DATA =
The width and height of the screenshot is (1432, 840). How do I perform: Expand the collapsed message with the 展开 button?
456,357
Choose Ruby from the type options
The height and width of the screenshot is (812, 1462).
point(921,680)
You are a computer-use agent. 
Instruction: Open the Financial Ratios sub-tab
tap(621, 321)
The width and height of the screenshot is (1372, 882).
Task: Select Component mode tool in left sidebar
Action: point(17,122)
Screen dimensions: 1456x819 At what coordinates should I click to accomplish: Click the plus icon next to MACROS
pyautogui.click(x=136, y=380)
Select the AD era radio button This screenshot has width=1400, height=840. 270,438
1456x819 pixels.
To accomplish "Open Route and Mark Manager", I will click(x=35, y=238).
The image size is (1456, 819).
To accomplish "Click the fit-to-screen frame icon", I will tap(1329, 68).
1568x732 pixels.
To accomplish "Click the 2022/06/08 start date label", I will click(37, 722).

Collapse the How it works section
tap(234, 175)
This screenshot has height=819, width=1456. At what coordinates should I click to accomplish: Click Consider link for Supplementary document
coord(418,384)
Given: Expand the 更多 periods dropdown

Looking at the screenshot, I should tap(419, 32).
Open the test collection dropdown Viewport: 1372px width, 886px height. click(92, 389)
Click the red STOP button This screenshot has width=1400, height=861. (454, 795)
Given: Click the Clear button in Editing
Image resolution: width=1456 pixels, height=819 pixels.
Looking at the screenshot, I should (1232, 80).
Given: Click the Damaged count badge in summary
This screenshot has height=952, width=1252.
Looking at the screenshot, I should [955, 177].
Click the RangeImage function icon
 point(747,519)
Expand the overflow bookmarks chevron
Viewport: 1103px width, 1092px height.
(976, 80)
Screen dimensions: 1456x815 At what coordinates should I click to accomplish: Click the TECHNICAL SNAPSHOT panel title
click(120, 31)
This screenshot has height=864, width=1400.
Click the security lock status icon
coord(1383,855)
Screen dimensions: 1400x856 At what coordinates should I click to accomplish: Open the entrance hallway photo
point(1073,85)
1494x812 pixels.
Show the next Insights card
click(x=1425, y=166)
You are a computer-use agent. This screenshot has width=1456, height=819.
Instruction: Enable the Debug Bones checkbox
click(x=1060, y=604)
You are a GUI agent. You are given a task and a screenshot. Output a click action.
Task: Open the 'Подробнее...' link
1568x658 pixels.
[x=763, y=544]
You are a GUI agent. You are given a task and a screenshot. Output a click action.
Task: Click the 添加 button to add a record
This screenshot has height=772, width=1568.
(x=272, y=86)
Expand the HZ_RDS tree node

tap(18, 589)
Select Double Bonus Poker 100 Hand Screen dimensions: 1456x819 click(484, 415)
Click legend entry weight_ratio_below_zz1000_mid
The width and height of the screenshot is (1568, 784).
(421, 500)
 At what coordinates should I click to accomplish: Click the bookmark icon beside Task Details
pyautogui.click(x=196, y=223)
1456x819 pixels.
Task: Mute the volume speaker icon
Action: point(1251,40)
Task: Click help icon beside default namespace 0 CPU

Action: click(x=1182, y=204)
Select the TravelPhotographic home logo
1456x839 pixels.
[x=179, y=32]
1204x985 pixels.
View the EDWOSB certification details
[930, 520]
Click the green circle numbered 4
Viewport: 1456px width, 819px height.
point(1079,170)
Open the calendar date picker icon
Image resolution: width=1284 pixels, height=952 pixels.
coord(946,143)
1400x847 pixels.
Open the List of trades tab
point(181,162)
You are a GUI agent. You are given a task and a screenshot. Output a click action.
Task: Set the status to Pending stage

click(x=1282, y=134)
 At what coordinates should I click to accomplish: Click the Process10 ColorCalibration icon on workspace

WORK TASK = Transcribe all the entries, keeping each one exactly as it is.

TASK OUTPUT =
The width and height of the screenshot is (1432, 840). How do I perform: Expand the collapsed message with the 展开 button?
456,357
Choose Ruby from the type options
The height and width of the screenshot is (812, 1462).
point(921,680)
You are a computer-use agent. 
Instruction: Open the Financial Ratios sub-tab
tap(621, 321)
The width and height of the screenshot is (1372, 882).
Task: Select Component mode tool in left sidebar
Action: point(17,122)
Screen dimensions: 1456x819 At what coordinates should I click to accomplish: Click the plus icon next to MACROS
pyautogui.click(x=136, y=380)
Select the AD era radio button This screenshot has width=1400, height=840. 270,438
1456x819 pixels.
To accomplish "Open Route and Mark Manager", I will click(x=35, y=238).
The image size is (1456, 819).
To accomplish "Click the fit-to-screen frame icon", I will tap(1329, 68).
1568x732 pixels.
To accomplish "Click the 2022/06/08 start date label", I will click(37, 722).

Collapse the How it works section
tap(234, 175)
This screenshot has height=819, width=1456. At what coordinates should I click to accomplish: Click Consider link for Supplementary document
coord(418,384)
Given: Expand the 更多 periods dropdown

Looking at the screenshot, I should tap(419, 32).
Open the test collection dropdown Viewport: 1372px width, 886px height. click(92, 389)
Click the red STOP button This screenshot has width=1400, height=861. (454, 795)
Given: Click the Clear button in Editing
Image resolution: width=1456 pixels, height=819 pixels.
Looking at the screenshot, I should (1232, 80).
Given: Click the Damaged count badge in summary
This screenshot has height=952, width=1252.
Looking at the screenshot, I should [955, 177].
Click the RangeImage function icon
 point(747,519)
Expand the overflow bookmarks chevron
Viewport: 1103px width, 1092px height.
(976, 80)
Screen dimensions: 1456x815 At what coordinates should I click to accomplish: Click the TECHNICAL SNAPSHOT panel title
click(120, 31)
This screenshot has height=864, width=1400.
Click the security lock status icon
coord(1383,855)
Screen dimensions: 1400x856 At what coordinates should I click to accomplish: Open the entrance hallway photo
point(1073,85)
1494x812 pixels.
Show the next Insights card
click(x=1425, y=166)
You are a computer-use agent. This screenshot has width=1456, height=819.
Instruction: Enable the Debug Bones checkbox
click(x=1060, y=604)
You are a GUI agent. You are given a task and a screenshot. Output a click action.
Task: Open the 'Подробнее...' link
1568x658 pixels.
[x=763, y=544]
You are a GUI agent. You are given a task and a screenshot. Output a click action.
Task: Click the 添加 button to add a record
This screenshot has height=772, width=1568.
(x=272, y=86)
Expand the HZ_RDS tree node

tap(18, 589)
Select Double Bonus Poker 100 Hand Screen dimensions: 1456x819 click(484, 415)
Click legend entry weight_ratio_below_zz1000_mid
The width and height of the screenshot is (1568, 784).
(421, 500)
 At what coordinates should I click to accomplish: Click the bookmark icon beside Task Details
pyautogui.click(x=196, y=223)
1456x819 pixels.
Task: Mute the volume speaker icon
Action: point(1251,40)
Task: Click help icon beside default namespace 0 CPU

Action: click(x=1182, y=204)
Select the TravelPhotographic home logo
1456x839 pixels.
[x=179, y=32]
1204x985 pixels.
View the EDWOSB certification details
[930, 520]
Click the green circle numbered 4
Viewport: 1456px width, 819px height.
point(1079,170)
Open the calendar date picker icon
Image resolution: width=1284 pixels, height=952 pixels.
coord(946,143)
1400x847 pixels.
Open the List of trades tab
point(181,162)
You are a GUI agent. You are given a task and a screenshot. Output a click action.
Task: Set the status to Pending stage

click(x=1282, y=134)
 At what coordinates should I click to accomplish: Click the Process10 ColorCalibration icon on workspace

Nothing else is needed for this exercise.